TO DO
Repeat only the lines from the one containing "Screen dimensions: 600x374" to the final line below, exactly as they read, and leave every picture out.

PROVIDED INFORMATION
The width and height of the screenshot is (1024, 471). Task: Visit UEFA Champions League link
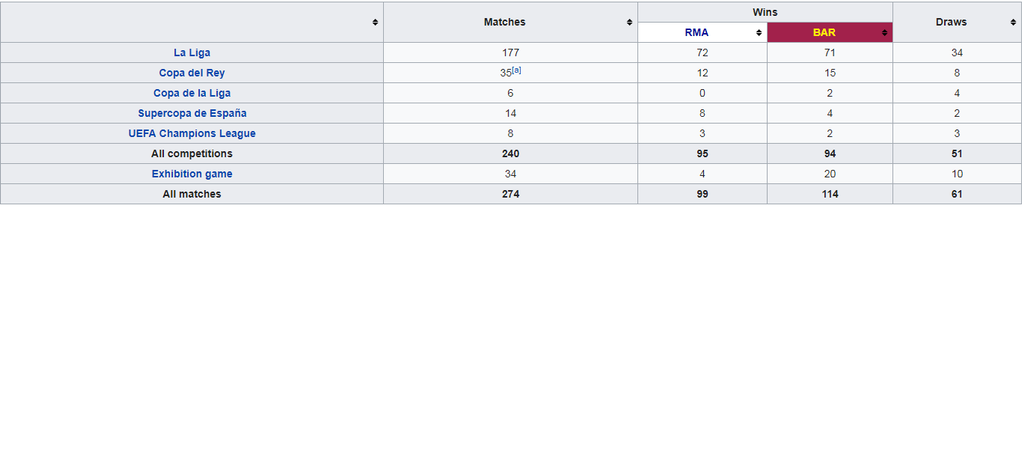[192, 133]
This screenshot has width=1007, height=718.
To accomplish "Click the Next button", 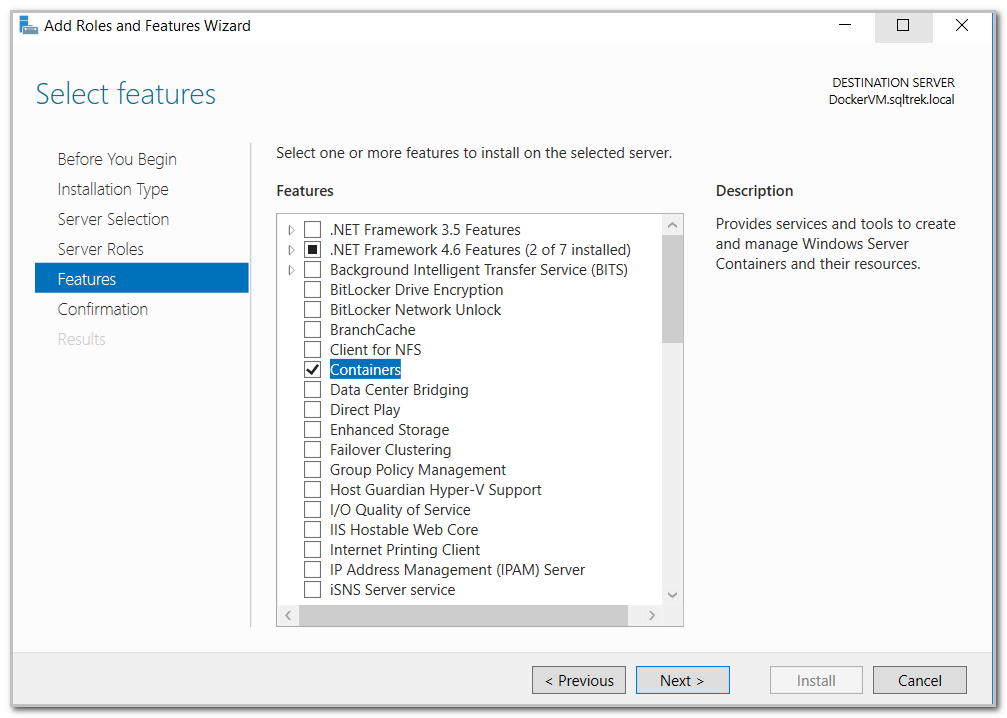I will coord(682,680).
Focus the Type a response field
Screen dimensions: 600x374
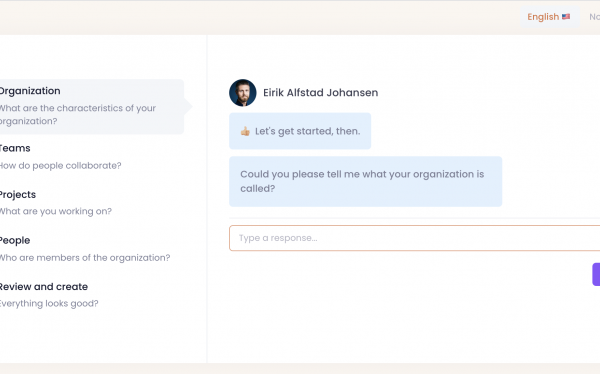coord(414,238)
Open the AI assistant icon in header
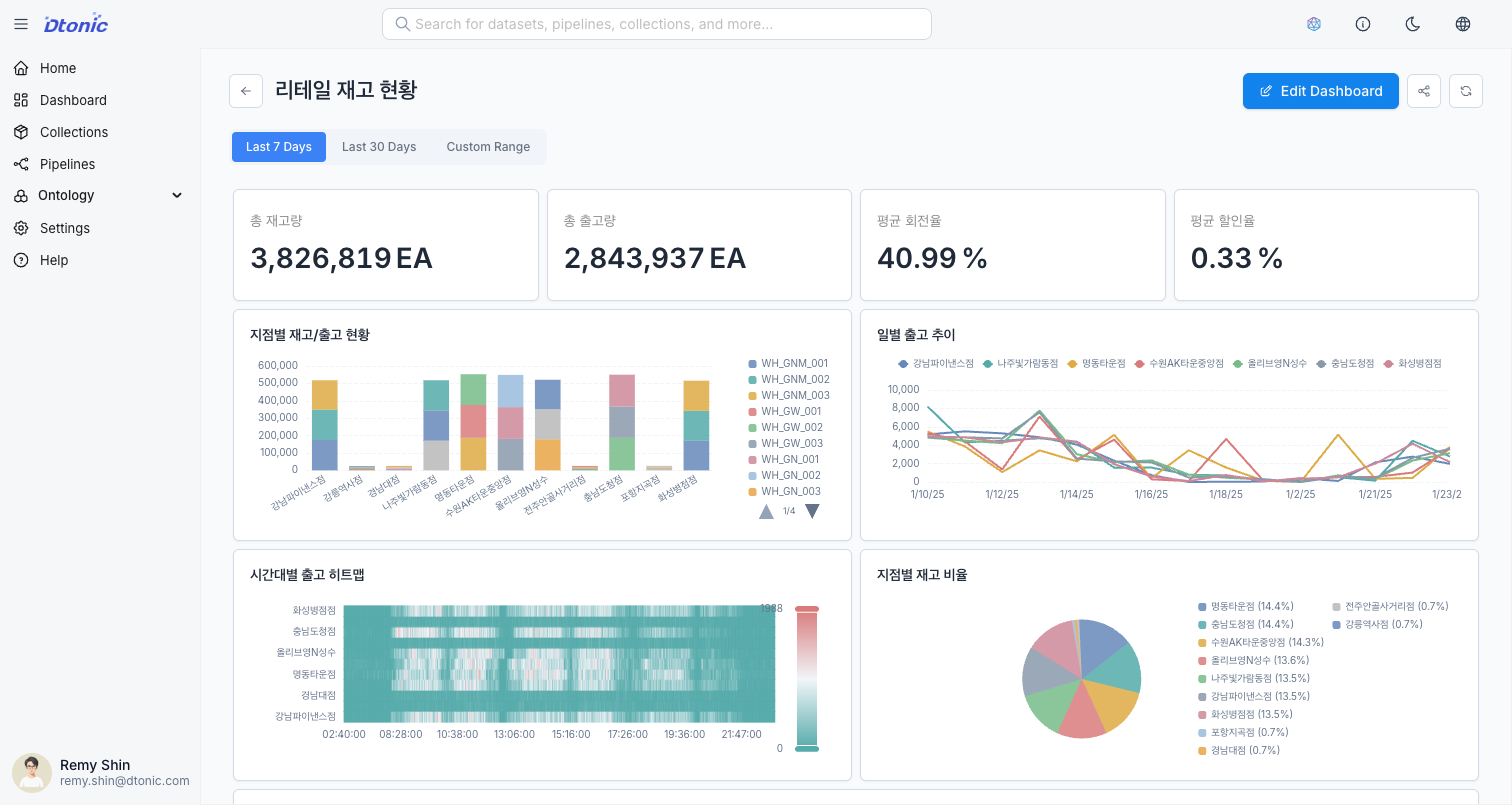The image size is (1512, 805). (x=1314, y=24)
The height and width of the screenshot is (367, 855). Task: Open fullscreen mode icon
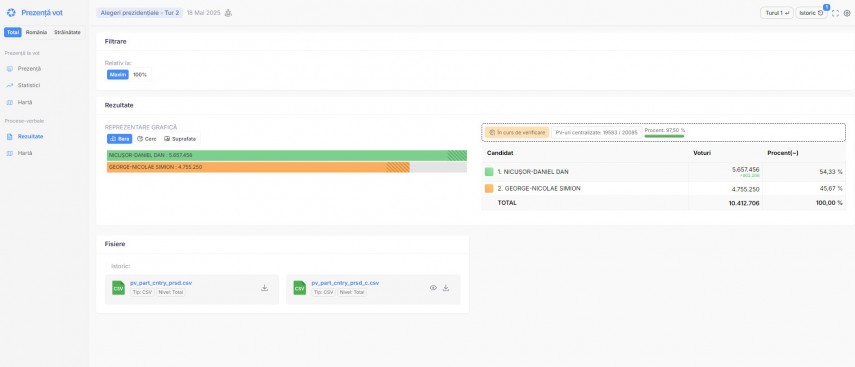835,13
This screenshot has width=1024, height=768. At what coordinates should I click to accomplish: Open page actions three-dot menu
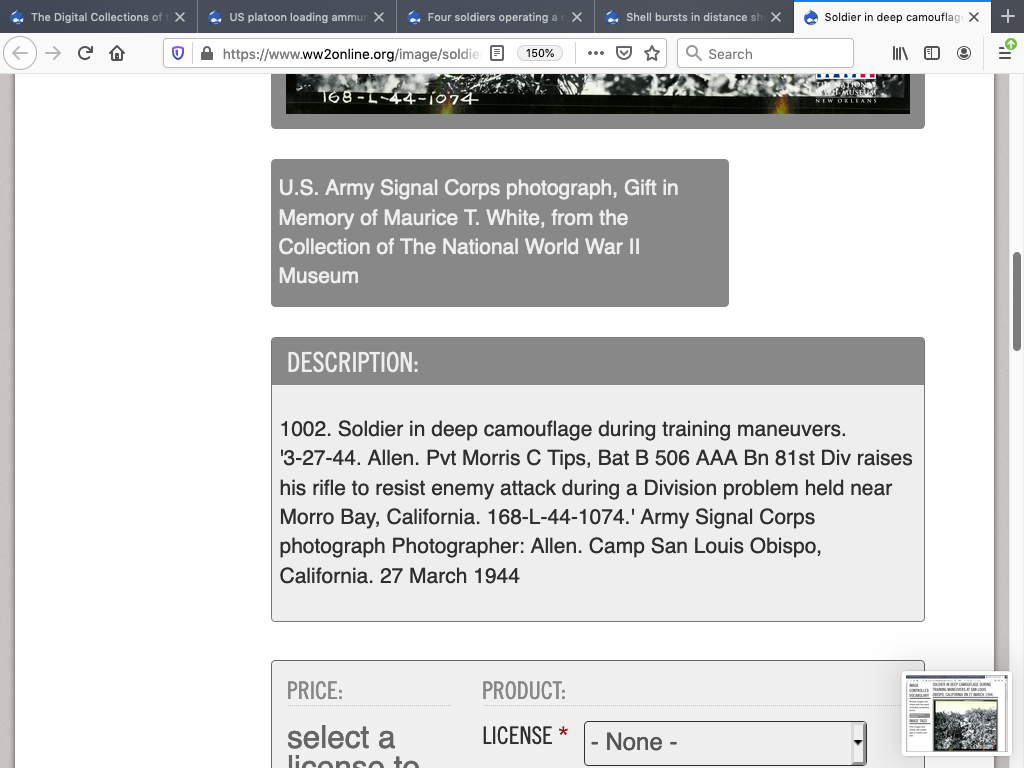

RESULT FOR THIS EXERCISE
Screen dimensions: 600x374
coord(414,238)
Open the AI assistant icon in header
The image size is (1512, 805). (x=1314, y=24)
The height and width of the screenshot is (367, 855). Task: Open fullscreen mode icon
835,13
This screenshot has width=1024, height=768. At what coordinates should I click to accomplish: Open page actions three-dot menu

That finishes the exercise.